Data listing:
* * *

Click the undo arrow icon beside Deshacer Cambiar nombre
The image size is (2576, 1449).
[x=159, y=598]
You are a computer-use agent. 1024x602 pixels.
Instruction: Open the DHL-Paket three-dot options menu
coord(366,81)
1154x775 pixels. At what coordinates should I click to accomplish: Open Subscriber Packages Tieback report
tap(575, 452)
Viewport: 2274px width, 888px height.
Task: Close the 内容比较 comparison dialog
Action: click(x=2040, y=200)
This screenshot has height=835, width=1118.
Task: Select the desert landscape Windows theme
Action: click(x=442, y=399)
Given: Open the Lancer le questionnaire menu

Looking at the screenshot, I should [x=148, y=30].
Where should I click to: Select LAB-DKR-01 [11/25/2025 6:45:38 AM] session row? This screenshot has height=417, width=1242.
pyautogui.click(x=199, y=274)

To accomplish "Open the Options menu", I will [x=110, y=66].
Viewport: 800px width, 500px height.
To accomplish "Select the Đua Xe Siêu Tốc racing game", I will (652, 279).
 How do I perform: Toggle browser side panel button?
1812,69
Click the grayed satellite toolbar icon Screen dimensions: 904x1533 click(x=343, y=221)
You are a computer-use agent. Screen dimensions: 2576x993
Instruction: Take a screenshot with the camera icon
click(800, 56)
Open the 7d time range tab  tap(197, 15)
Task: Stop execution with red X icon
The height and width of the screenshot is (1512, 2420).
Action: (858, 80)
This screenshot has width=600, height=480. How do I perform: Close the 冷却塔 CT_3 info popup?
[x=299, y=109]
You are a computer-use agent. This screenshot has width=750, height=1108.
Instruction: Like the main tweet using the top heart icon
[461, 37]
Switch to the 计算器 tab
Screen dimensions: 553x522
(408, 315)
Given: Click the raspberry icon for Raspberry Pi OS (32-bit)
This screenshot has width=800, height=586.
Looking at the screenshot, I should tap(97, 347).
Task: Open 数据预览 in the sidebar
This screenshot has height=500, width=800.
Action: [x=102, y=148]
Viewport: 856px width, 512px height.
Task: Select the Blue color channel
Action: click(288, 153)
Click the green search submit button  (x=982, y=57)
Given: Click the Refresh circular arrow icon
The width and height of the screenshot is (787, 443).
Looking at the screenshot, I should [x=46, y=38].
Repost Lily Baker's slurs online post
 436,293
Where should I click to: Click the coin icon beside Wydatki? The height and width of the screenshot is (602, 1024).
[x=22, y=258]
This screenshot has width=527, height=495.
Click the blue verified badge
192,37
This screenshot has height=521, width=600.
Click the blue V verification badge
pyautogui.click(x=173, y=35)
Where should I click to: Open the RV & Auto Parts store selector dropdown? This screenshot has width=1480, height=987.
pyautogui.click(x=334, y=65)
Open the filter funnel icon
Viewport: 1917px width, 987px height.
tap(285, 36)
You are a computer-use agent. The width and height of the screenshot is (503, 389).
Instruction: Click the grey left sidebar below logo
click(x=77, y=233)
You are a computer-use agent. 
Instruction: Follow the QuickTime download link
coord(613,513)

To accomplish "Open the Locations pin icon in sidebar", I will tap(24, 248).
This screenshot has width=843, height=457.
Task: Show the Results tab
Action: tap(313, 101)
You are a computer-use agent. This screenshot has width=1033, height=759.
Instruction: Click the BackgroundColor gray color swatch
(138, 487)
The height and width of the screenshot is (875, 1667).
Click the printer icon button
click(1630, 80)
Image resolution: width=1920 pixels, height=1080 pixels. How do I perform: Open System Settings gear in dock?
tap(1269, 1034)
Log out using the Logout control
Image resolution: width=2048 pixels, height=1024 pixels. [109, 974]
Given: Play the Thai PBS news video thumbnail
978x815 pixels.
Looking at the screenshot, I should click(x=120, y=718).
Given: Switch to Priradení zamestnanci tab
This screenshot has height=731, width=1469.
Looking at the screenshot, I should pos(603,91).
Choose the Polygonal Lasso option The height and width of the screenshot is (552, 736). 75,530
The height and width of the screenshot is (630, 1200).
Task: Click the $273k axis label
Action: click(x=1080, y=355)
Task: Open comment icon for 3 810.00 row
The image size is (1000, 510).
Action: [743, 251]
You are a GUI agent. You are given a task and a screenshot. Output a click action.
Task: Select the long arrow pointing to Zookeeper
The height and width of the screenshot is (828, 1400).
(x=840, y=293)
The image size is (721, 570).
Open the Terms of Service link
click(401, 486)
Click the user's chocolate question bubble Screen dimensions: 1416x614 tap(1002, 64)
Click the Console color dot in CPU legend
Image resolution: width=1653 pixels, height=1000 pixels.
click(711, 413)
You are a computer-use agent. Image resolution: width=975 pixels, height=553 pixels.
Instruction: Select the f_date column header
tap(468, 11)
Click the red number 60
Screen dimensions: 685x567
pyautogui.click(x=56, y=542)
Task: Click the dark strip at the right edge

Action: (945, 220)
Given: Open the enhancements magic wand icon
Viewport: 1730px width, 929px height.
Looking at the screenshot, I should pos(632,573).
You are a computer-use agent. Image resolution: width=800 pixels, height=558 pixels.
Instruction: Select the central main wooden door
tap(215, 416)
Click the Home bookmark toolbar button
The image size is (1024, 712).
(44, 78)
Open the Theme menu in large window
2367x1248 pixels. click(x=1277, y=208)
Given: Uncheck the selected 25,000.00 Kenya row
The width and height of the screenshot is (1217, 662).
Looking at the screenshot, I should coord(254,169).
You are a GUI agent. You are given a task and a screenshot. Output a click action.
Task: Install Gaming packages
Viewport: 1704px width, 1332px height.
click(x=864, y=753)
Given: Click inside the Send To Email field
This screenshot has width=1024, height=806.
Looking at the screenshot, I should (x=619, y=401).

* * *

• **Written instruction**:
Pull out every line above that contains the string "dimensions", matching its case exactly.

• **Answer for this exercise**:
Click the grayed satellite toolbar icon Screen dimensions: 904x1533 click(x=343, y=221)
You are a computer-use agent. Screen dimensions: 2576x993
Screen dimensions: 553x522
Click the user's chocolate question bubble Screen dimensions: 1416x614 tap(1002, 64)
Screen dimensions: 685x567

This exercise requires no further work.